Another aspect of my PBI that will be influenced is how I address prior knowledge. Before this, I pretty much had no idea what seventh graders believed about the topic and what

misconceptions they might have. Some of the misconceptions that I may have to address are based on ideas students have formulated based on their experiences in the world and their own explanations for the world around them. For interdependency, some of the most common misconceptions are that people have bred herbivores for food for themselves and domesticated animals so that is why they are more numerous and another one is that the energy is highest in the top predator who are stronger and eat the weaker lower energy organisms. It is important that I stress that the sun is the source of energy in any ecosystem on Earth and that this energy decreases as it is passes from one organism to another (Drivers, et al, 1994, p. 51-52).
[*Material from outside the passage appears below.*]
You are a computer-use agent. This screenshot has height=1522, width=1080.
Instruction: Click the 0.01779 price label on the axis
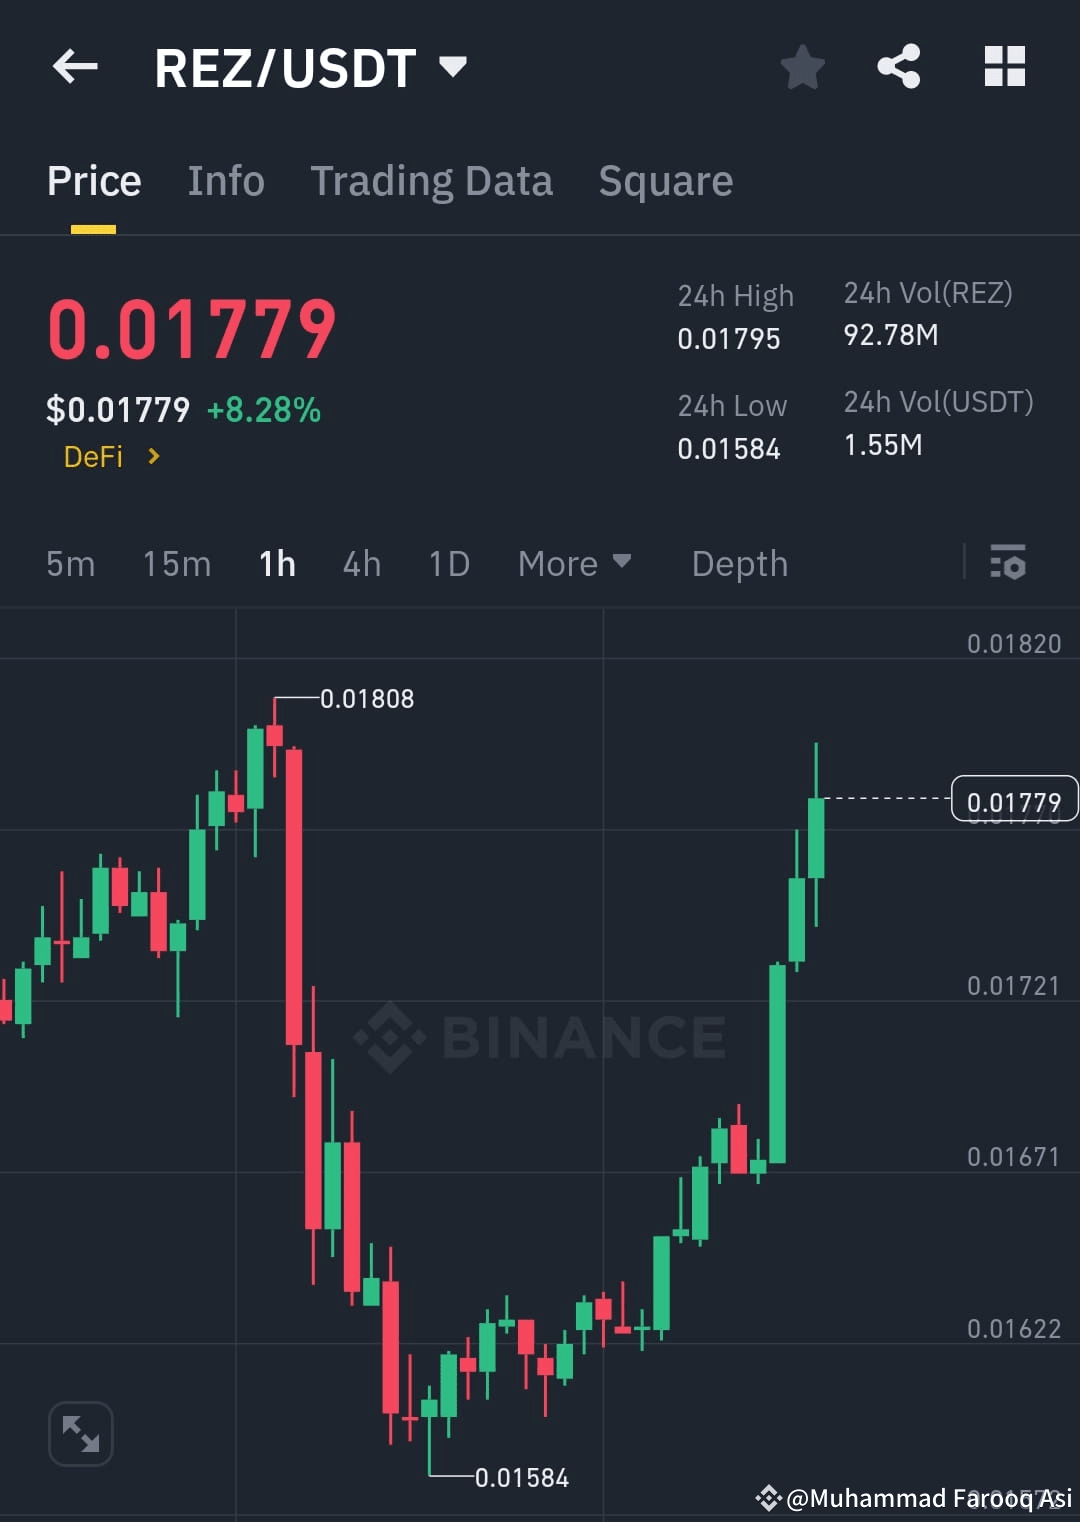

Some students also have trouble understanding that the removal of an organism from any level of the food chain can affect every organism in the ecosystem. They often believe that animals can readily adapt and change their food source just like human (AAAS, 1994, p. 341). When we have a discussion of how changes in the population of one organism is changed, I should not allow the discussion to end with only the prey and predators of the organism but urged students to think about how vast an effect it may have on the ecosystem, since every animal and plant is connected.

Finally, my study of the CTS has helped me to plan the sequence of my lesson and the connections that I want to make between concepts. It is important that my guiding question for my CTS not only address the issue of limiting factors, but allow students to incorporate all the ideas and concepts involved in interdependency since they rely on each other. Students should be able to understand the type of relationships that exist between organism and that all animals in the ecosystem are connected, so they can adequately investigate the different type of limiting factors in an ecosystem and their impact on the populations. If students can only say for example that the extinction of the top predator will allow its preys population to increase below it to have

an increase, but cannot see how this can have an even greater effect on the ecosystem, their understanding of the topic is not complete or whole.

References

American Association for the Advancement of Science (AAAS). (1990). Science for all Americans. Oxford University Press.

American Association for the Advancement of Science (AAAS). (1994). Benchmarks for Science Literacy. Oxford University Press.

Driver, R., Squires, A., Rushworth, P., and Wood-Robinson, V. (1994). Making Sense of Secondary Science: Research into Childrens Ideas. Routledge.

Hazen, E. M. and Trefil, J. (2009). Science Matters: Achieving Scientific Literacy. Random house Inc.